Friday, November 6, 2009

Bouquet of questions

o What is a cache line?

- Smallest unit of data transfer between cache and main memory.
- Finest level of granularity

o How can I get IPC information over processes?

- Use $ipcs

o Tell the value of enum's elements.

enum e_tag{ a, b, c, d=20, e, f, g=20, h
}var

- a=0, b=1, c=3, d=20, e=21, f=22, g=20, h=21

o Why use volatile?

- To avoid compiler optimization on variables involved in two cases:
+ Shared library
+ Value updated implicitly by hardware

Avoid optimization of Load/Store instructions by the compiler.
e.g., If you have a variable(X) that reads from a shared lib variable(Y), while Y is being updated by other process. Compiler would have no idea of this dependency of external value updates and it may remove these LOAD/STORE instructions during compilation.

Thursday, October 22, 2009

Digging Intel Itanium: RSE, Register Stack Engine

Itanium processors heralded a new era or processing. Though not very successful commercially, IPF has added many wonderful techniques to computer science. I'll discuss the one I liked the most.

It is called RSE (Register Stack Engine), a technique to avoid using main memory during function calls and do the stuff in processor register itself. When a function call is made, calling function passes the arguments that are saved in main memory. After this, the return address is saved. Main memory access is slower when compared to processor speed. Itanium has 128 GPR and out of those 96 are available for RSE. These 96 registers take care of function call mechanism, appearing as a register stack frame to the application. This bypasses memory access till all 96 registers are occupied. Interestingly, processor itself is responsible for running this show and also it's transparent to the application.

More here: http://software.intel.com/en-us/articles/itaniumr-processor-family-performance-advantages-register-stack-architecture

Tuesday, October 13, 2009

Fast hard drives: How?

A simple hard drive today is capable of things that sound like some outlandish technology. Just try to do some file I/O in your application and do it with many threads.
Say you have 4 threads, A,B,C, and D. And request to do I/O comes in A then B and so on. If you check the return status of these threads, the ordering might be surprising. Thread D may return before A. How?

Disk have a technology called Native Command Ordering. So they take your request in and process them on a single, simple logic:
-> Serve the one which you can do fastest.
This depends on the head position of the disk. The request that can be served with minimal movement of head, is served first.

Sunday, October 4, 2009

A few 'why' answered

There are certain 'why' that we may have missed, so I am trying to attend them...one by one.

o Why do we need hash table?
Of course, for better, faster search. It could even get us an element in O(1).

But we need to use hash because if given data is in a form which can't be ordered; we need hashing. Example can be images. How will you order a set of images and search any.
Hashing comes to help here. It generates a unique(ideally) hash key for given such data. We save these keys in a hash table. So searching an image is now searching a key in hash table. Keys are generated with a hash function. More about that later.

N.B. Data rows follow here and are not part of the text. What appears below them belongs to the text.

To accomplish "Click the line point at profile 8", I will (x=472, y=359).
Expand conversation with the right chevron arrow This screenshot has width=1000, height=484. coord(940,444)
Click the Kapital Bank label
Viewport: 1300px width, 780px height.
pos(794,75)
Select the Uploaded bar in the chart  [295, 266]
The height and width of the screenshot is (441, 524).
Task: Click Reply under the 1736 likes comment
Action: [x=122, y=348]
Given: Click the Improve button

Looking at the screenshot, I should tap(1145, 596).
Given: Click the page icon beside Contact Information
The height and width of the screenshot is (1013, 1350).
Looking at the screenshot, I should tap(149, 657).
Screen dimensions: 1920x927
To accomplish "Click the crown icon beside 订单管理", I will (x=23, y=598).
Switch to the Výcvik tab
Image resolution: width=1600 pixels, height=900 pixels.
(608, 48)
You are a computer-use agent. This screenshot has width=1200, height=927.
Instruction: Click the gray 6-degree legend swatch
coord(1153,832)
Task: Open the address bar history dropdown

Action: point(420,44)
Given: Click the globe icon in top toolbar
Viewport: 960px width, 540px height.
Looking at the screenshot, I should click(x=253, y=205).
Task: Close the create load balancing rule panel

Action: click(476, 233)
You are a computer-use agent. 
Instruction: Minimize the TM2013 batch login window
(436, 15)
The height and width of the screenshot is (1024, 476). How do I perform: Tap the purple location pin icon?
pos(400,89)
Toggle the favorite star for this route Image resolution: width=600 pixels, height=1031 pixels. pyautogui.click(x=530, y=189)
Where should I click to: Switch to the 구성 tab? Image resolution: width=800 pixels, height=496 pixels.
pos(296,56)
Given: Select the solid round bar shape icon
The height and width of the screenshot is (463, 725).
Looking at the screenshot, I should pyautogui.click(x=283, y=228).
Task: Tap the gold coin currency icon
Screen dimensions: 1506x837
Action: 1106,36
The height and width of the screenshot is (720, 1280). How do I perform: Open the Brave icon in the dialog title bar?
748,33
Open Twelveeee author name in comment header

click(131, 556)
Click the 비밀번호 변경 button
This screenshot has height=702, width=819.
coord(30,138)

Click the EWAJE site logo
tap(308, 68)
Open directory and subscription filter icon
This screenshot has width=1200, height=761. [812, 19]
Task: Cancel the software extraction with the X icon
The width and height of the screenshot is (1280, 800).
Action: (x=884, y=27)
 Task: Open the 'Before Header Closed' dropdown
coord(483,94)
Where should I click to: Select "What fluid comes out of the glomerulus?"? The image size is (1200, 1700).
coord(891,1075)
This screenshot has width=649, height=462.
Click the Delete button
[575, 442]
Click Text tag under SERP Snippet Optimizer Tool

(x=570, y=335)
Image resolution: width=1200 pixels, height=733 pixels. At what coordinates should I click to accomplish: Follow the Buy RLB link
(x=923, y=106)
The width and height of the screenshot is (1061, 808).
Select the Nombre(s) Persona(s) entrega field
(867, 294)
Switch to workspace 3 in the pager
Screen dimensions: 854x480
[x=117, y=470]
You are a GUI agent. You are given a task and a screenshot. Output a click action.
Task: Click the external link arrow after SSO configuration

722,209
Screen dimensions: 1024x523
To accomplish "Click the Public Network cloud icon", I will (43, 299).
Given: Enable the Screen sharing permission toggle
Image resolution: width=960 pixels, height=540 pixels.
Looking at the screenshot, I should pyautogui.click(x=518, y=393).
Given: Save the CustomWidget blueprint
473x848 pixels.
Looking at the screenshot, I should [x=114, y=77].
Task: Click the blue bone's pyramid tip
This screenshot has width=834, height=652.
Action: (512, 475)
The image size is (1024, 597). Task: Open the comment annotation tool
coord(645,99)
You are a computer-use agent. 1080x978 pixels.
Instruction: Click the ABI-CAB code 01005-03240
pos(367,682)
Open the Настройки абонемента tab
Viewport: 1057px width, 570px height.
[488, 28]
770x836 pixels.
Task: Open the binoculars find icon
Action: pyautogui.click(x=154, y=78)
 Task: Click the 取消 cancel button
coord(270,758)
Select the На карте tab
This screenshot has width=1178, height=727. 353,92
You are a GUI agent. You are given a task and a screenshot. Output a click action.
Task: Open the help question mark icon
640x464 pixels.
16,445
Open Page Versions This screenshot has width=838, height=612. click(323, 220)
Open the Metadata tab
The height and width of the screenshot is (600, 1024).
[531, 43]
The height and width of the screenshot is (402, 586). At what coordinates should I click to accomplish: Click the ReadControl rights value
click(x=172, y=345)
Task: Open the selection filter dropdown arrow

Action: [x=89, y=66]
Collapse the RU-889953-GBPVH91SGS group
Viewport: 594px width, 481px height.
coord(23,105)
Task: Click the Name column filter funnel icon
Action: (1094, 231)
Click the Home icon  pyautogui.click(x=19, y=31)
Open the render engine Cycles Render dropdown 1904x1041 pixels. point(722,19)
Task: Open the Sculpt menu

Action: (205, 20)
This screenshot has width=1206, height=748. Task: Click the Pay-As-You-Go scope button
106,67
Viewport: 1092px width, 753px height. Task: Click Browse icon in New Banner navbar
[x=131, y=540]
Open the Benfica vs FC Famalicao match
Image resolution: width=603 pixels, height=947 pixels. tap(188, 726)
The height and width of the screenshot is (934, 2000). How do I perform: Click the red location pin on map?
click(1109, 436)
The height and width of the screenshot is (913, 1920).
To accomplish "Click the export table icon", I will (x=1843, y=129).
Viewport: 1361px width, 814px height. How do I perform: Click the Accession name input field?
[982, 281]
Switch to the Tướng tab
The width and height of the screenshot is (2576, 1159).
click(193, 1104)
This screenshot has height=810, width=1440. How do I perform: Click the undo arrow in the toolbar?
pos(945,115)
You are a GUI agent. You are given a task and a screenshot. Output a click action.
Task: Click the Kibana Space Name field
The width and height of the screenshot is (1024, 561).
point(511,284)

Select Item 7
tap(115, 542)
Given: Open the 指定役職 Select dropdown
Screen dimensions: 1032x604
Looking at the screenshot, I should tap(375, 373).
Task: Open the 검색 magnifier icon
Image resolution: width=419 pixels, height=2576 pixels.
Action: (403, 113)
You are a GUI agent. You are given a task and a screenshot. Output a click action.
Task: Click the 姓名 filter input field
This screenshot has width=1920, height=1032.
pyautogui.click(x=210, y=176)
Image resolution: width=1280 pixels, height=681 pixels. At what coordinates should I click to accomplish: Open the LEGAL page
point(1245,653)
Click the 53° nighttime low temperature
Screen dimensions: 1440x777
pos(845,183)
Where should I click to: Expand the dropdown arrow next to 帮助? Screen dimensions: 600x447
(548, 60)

To be continued with more whys.

Tuesday, September 22, 2009

HP Caliper : A Profiler

Developer rarely concern for efficiency of their programming logic. It's not a hard-and-fast observation but that's how most of amateur developer write the code. But performance is becoming critical day by day and commercial applications vie for as much performance gain as possible.

Performance can be hit for motley of reasons but application logic is what we are going to stress here. You may write a code that performs badly with cache system of your hardware or you schedule your threads inappropriately. There may be many reasons that one may not become aware unless someone find it out.

HP Caliper is one of my favorite tool that can help you with finding many causes of application slowdown. It is an Intel Itanium based tool and runs on HPUX & Linux.
Talk about its feature and I may run out of space. It can make basic profiles like sampled call-graph, flat function profile, CPU events profile. Besides it can provide call-stack profile (critical for I/O bound applications), data cache profile (to help you re-layout the data structures).

Best part is that it does not need a recompile of application or any library. Just give it a binary or attach it to a process. Run it and there you are with third party insight in to your logic. It comes with a command line interface and GUI.

Only downside is that it runs on Itanium binaries only so other users have to wait till it become available for them too.

Happy profiling!!